== EXTRACT TO READ ==
━━━━━━━━━━━━━━━━━━━━
But the biggest delayed reaction was the Pacific tsunami that swept the coast from Alaska southward and caused damage in Washington, Oregon and California. My main memory of the event, aside from TV images, comes from the sister of a childhood friend whose family was vacationing that March weekend at Ocean Shores. Their motel was evacuated and she was quoted in the newspaper asking something like, "Mommy, what do you wear to a tidal wave?"
 
That question of preparation is still with us. Stay on or near the coast these days and you might hear tsunami sirens, you'll certainly see signs for evacuation routes. But as Henderson's book points out, all of that is based on relatively new scientific discoveries. Indeed, the whole idea of continental drift, plate tectonics and the role of floating plates in earthquakes and tsunamis was still being hotly debated in the 1960s.
 
Henderson's focus is on the science — particularly the geology — and how it came together in the wake of the Alaska disaster to teach us that the plates were active, that subduction zones — such as the meeting point off our coast of the North American and Juan de Fuca plates — occasionally cause massive quakes and tsunamis. The phenomenon is ancient, but how it works has been pieced together only in recent decades.
 
Henderson digs into the details of how scientists — many of them young, up-and-comers and different-drummer-marchers — began to put it all together in the 70s, 80s and 90s. She introduces interesting characters and builds the story one finding, one paper, one grant at a time — how faults on land and sea were linked; how core samples in lowland coastal zones showed signs of having been suddenly inundated with sand and salt water; how guys with picks, shovels, chainsaws and sharp eyes went out to find the history of the Northwest's altered landscape.
 
Sometimes, the personal stories of the scientists get a little too detailed — reading as if the book was written for them and their families. Still, it draws a picture of how so much independent scientific work collectively built up a picture of the Pacific coast as tectonically active, not dormant, and sometimes the result of catastrophic events.
 
It’s easy to be complacent living on an ancient landscape that often seems serene. I remember my mother telling me that all of the Cascade volcanoes were asleep and at no risk of erupting. In 1980, Mt. St. Helens put an end to that myth. But it is also true that some of the major events — like massive subduction quakes — only happen once in a great while. It is very difficult for humans to process information like, "It could happen tomorrow, or in 500 years." Still, the science has pointed to preparedness — upgrading seismic building codes, rethinking coastal development, telling people what to do when they feel the ground shake.
━━━━━━━━━━━━━━━━━━━━
== REQUIRED TASKS ==
[A] Could you turn the paragraph of the review that begins "Henderson's focus is on the science" into a short list of its main facts?
[B] Can you quote the review word for word, everything from "Henderson's focus is" down to "in recent decades."?
[C] Would you continue the review of Henderson's tsunami book, picking up after its final sentence on preparedness?
The data that comes after this review isn't needed for any of the tasks.

== SOURCE EXCERPT ==
━━━━━━━━━━━━━━━━━━━━
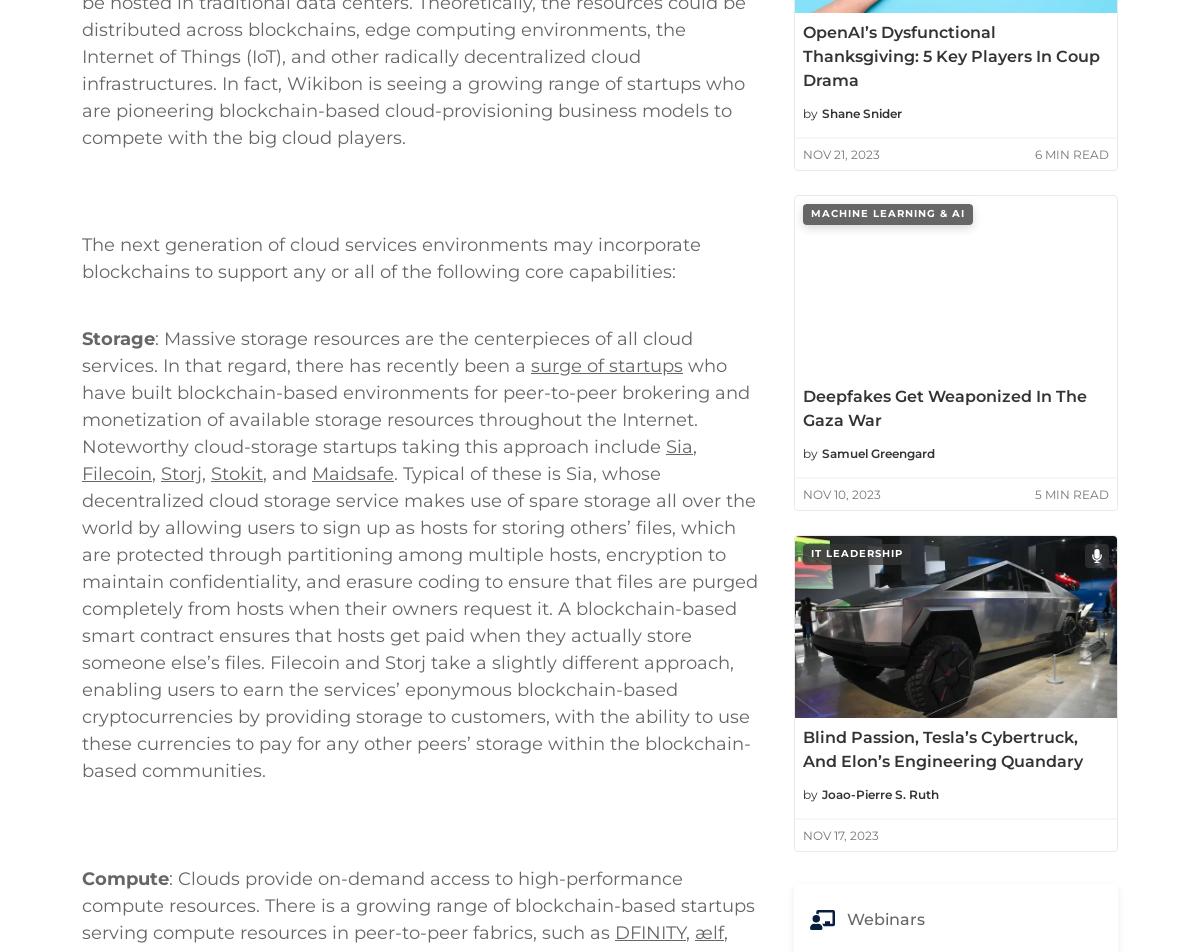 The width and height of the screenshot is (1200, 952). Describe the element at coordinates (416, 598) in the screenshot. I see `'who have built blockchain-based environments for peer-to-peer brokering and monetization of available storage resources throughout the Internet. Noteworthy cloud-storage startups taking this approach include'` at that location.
━━━━━━━━━━━━━━━━━━━━
== ANSWERS FOR THE TASKS ==
[A]
- Henderson's book focuses on the science, especially the geology.
- It shows how that science came together after the Alaska disaster.
- It taught us that the plates are active.
- Subduction zones, such as where the North American and Juan de Fuca plates meet off the coast, occasionally cause massive quakes and tsunamis.
- The phenomenon is ancient, but how it works has been pieced together only in recent decades.

[B]
Henderson's focus is on the science — particularly the geology — and how it came together in the wake of the Alaska disaster to teach us that the plates were active, that subduction zones — such as the meeting point off our coast of the North American and Juan de Fuca plates — occasionally cause massive quakes and tsunamis. The phenomenon is ancient, but how it works has been pieced together only in recent decades.

[C]
Easily one of the most interesting parts of “The Next Tsunami” is the story of the researchers who began combing through Pacific coast Native American stories — generally regarded as "myths" or legends. They quickly discovered that some, like one told by members of the Northern California Yurok tribe about a massive flood and the thundering landscape, described nothing symbolic in the Joseph Campbell sense but, Henderson writes, were actually centuries-old "news" stories with a simple instructive message: If you see this happening, RUN! 
 
Geologists reading such indigenous accounts were able to identify specific, accurate phenomena like the raising or lowering of land and the liquefaction of the soil, events later confirmed in the geologic record. The major coast-altering quake of January 1700 was the most recent Big One in our neck of the woods, confirmed by things such as centuries-old records in Japan and the tree-rings of dead old cedars and spruce on the Washington coast.
 
Whatever the time intervals, the science shows that that 300-year-old subduction quake will not be our last. In fact, it's part of a longstanding continuum of plate activity.
 
"The Next Tsunami" is for the reader who wants to get their boots dirty, reading about the field work that has peeled back the layers of understanding of our coast and landscape. You'll slog along rivers, in salt marshes and read the rings of ancient stumps. You'll learn how the barnacles on the Alaskan coast provided a key clue to what caused the earthquake of '64.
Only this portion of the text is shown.